More recent evidence included the following:
- One meta-analysis pooled six RCTs which assessed aspirin for primary prevention in 95,000 people. The analysis used data from individual patients within each trial, which has advantages over using pooled results from each trial. It found that aspirin reduced the risk of serious vascular events from 0.57% a year to 0.51% a year, mainly due to a reduction in non-fatal heart attacks. This reduction did not vary significantly between people who had different ages, gender, blood pressure, history of diabetes or predicted risk of coronary heart disease. However, aspirin also increased the chance of having a major gastrointestinal or other bleed (not in the brain) from 0.07% a year to 0.10% a year. These figures mean that for every 3,300 people taking aspirin as primary prevention, one extra case of these serious bleeding events would occur per year. Aspirin did not affect the risk of death overall or of death due to coronary heart disease. It also had no effect on the risk of stroke. The researchers concluded that taking aspirin for primary prevention was likely to have only a small effect on the risk of serious vascular events, and this would be at least partly offset by a small increase in the risk of serious bleeds. Behind the Headlines covered this meta-analysis on aspirin use in an earlier article.
- One meta-analysis looked at aspirin for primary prevention in men and women separately. It concluded that treatment with aspirin for an average of 6.4 years prevented an average risk of about three cardiovascular events per 1,000 women and four events per 1,000 men. This was offset by an extra 2.5 major bleeding events per 1,000 women and three major bleeding events per 1,000 men.
- Two RCTs looked at aspirin for primary prevention in people with diabetes. One found no reduction in death from coronary heart disease or stroke and the other found no difference in events related to atherosclerosis (hardening of the arteries).

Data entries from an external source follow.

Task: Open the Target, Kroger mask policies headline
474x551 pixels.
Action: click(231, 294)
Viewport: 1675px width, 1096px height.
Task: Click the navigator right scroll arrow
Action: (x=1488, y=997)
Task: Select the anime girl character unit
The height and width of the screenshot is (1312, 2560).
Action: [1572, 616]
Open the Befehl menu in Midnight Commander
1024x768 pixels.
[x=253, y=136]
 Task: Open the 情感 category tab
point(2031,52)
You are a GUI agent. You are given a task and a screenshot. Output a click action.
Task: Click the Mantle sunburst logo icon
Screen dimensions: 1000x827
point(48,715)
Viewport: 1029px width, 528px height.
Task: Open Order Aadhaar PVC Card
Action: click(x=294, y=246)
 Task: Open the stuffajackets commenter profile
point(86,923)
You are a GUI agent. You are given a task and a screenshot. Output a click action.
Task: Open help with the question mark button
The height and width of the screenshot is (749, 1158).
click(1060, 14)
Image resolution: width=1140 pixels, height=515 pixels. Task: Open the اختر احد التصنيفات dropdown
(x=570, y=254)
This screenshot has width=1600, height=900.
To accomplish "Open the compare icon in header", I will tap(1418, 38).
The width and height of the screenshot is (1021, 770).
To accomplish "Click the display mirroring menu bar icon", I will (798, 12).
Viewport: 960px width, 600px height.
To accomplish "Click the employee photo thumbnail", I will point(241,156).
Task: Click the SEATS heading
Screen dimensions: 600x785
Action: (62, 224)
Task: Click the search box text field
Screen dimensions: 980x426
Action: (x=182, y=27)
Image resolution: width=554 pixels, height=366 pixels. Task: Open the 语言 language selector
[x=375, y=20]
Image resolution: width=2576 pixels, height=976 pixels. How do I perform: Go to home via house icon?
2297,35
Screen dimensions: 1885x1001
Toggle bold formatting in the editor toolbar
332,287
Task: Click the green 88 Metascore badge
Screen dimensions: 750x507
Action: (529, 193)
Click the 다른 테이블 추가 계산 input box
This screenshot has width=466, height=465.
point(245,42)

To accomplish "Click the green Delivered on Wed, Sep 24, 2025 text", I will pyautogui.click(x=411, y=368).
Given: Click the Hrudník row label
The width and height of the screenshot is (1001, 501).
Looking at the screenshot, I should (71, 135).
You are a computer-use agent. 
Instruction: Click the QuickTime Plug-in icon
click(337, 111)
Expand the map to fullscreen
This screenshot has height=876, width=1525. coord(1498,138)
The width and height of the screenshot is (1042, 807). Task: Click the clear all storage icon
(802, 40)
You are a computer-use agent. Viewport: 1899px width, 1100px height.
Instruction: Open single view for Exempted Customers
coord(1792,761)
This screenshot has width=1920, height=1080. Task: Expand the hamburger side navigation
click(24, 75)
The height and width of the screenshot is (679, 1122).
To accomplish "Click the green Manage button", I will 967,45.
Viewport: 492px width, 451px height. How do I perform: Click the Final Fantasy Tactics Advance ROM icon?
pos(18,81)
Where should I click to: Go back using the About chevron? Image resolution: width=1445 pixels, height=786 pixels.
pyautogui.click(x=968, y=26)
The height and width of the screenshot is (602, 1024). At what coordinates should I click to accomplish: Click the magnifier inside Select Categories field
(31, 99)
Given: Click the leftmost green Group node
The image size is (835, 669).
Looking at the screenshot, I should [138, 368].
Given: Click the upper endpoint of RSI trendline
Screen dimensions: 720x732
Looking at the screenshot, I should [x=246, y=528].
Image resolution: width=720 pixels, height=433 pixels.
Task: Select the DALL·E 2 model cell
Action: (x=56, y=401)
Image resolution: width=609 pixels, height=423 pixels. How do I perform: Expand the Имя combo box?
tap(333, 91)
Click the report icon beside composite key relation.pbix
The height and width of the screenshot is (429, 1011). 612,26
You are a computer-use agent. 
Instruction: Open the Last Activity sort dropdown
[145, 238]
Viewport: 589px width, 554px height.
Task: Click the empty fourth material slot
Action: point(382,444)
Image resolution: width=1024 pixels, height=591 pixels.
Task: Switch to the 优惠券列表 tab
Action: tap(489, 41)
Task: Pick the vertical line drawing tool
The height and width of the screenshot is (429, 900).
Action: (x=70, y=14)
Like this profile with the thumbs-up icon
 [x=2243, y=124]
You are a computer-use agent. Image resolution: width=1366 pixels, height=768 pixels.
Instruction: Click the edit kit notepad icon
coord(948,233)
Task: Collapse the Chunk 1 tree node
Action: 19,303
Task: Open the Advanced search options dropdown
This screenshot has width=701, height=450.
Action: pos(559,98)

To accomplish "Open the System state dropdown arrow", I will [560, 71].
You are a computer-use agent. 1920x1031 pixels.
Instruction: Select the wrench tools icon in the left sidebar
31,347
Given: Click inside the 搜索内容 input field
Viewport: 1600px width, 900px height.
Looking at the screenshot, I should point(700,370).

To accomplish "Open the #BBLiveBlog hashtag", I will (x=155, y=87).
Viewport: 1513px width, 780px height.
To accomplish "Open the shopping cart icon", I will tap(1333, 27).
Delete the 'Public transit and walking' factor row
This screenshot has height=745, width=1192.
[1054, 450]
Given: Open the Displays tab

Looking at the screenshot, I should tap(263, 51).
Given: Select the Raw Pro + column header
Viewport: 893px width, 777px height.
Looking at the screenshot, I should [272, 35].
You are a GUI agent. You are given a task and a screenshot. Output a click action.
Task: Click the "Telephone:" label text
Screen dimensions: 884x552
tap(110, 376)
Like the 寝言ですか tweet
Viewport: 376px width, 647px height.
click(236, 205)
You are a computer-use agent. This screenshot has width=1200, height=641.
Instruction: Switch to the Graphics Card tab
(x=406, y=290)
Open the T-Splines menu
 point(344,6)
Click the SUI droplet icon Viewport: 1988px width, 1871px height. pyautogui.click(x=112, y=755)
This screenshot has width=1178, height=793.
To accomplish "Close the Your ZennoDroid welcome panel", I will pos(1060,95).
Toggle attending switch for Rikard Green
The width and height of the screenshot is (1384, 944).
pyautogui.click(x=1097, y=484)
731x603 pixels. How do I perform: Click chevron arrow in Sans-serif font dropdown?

How did the researchers interpret the results?
The article concludes, “the currently available evidence does not justify the routine use of low-dose aspirin for the primary prevention of CVD [cardiovascular disease] in apparently healthy individuals, including those with elevated blood pressure or diabetes; this is because of the potential risk of serious bleeds and lack of effect on mortality.”
This article represents the considered judgment of the DTB based on the existing research evidence and expert opinion. Although steps would have been taken to identify and include the most relevant evidence, some relevant studies may have been missed.
The question of whether apparently healthy people should take aspirin as a preventative measure is difficult to answer due to the fine balance between benefits and risks.
Treatment guidelines (such as those issued by NICE) are produced based on the best evidence available at the time. These guidelines are revised as new evidence becomes available, and when they are next updated they could potentially come to similar conclusions as those reached in this review.
Until then, doctors will continue to make recommendations about taking aspirin by weighing up the balance of benefits and risks for individual cases.